T2007: Unable to import a TMX export from T2009
Thread poster: Bjørnar Magnussen

Bjørnar Magnussen  Identity Verified
Local time: 17:38
English to Norwegian
+ ...
Jun 30, 2009

A customer is asking for a Trados 2.x - 6.x format export of a project that I have translated in Trados 2009.

Since Trados 2009 don't let me export to this format, I figured out that I had to export to TMX, import the TMX file in Trados 2007 and then export to Trados 2.x - 6.x from there.

However, no matter what file type (TMX 1.1, 1.4 or 1.4b) I choose in the import dialogue in T2007, I always get "0 added, xxx invalid TUs".

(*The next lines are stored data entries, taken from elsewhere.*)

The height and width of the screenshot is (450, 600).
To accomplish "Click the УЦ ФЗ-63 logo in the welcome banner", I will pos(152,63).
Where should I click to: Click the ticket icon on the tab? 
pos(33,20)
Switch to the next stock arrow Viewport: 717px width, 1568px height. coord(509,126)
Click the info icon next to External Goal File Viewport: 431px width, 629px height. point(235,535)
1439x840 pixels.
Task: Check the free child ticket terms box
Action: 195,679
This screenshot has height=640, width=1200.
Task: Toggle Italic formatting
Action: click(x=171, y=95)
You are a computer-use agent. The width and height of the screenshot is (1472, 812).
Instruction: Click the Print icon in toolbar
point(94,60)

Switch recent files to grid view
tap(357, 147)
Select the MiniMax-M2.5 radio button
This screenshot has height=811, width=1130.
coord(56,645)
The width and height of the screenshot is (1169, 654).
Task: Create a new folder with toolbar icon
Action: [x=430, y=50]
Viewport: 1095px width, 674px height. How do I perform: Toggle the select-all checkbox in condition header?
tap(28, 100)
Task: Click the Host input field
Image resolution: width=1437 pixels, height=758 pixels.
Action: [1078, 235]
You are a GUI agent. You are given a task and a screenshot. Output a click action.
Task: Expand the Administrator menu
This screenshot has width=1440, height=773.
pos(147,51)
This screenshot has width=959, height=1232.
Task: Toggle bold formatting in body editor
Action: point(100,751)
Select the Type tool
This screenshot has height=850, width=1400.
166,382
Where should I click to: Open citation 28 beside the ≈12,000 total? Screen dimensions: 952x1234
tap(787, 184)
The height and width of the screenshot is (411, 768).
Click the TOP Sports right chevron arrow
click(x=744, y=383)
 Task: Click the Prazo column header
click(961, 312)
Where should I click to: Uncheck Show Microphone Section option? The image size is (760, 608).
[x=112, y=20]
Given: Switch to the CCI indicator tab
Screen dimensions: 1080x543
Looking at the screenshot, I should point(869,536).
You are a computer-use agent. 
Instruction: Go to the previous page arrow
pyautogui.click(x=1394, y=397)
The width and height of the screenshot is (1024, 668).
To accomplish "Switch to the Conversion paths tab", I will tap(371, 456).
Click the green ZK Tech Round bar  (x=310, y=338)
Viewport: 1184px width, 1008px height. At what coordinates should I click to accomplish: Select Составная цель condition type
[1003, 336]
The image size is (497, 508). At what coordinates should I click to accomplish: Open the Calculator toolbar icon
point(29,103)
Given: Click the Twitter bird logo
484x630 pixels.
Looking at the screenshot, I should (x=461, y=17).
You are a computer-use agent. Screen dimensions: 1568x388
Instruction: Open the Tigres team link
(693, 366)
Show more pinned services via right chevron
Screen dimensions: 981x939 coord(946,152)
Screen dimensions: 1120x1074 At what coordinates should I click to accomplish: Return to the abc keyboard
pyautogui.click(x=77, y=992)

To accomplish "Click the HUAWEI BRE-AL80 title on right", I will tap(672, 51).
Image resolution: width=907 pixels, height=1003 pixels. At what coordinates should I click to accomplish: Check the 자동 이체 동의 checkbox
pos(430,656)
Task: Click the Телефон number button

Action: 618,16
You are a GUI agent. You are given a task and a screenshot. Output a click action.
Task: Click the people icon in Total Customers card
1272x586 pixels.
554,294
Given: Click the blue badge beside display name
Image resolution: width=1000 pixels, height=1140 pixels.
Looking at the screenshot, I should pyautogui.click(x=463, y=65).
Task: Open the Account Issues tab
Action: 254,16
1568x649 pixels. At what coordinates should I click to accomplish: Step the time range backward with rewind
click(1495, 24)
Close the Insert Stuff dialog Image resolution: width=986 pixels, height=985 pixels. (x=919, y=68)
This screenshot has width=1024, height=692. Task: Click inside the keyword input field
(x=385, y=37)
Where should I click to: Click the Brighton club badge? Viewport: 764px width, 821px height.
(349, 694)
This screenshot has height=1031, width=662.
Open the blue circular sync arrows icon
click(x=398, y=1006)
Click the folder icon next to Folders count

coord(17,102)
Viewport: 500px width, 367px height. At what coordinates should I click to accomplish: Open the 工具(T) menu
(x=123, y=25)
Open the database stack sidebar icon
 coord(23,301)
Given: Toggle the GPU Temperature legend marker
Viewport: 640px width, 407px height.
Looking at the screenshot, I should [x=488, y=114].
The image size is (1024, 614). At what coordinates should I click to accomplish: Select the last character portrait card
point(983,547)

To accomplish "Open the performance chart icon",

The languages of the T2007 TM and T2009 export are exactly the same.

Have any of you been able to import a T2009 TMX export into T2007?


Direct link Reply with quote
 

Claudia Alvis  Identity Verified
Peru
Local time: 10:38
Spanish
+ ...
Yes Jun 30, 2009

I have, a few times. Check your filter settings, maybe something is preventing the TUs from being imported. Also, make sure you have full access to the TM in Trados 2007.

Direct link Reply with quote
 

Bjørnar Magnussen  Identity Verified
Local time: 17:38
English to Norwegian
+ ...
TOPIC STARTER
TMX 1.1, 1.4 or 1.4b? Jun 30, 2009

Thanks a lot for your quick answer, Claudia. I will experiment further. Which format did you choose when importing into Trados 2007 - TMX 1.1, 1.4 or 1.4b?

Direct link Reply with quote
 

Bjørnar Magnussen  Identity Verified
Local time: 17:38
English to Norwegian
+ ...
TOPIC STARTER
Language codes Jun 30, 2009

I opened the TMX in Notepad++ and changed all the language codes from "NB_NO" to "NO_NO" - then it worked:)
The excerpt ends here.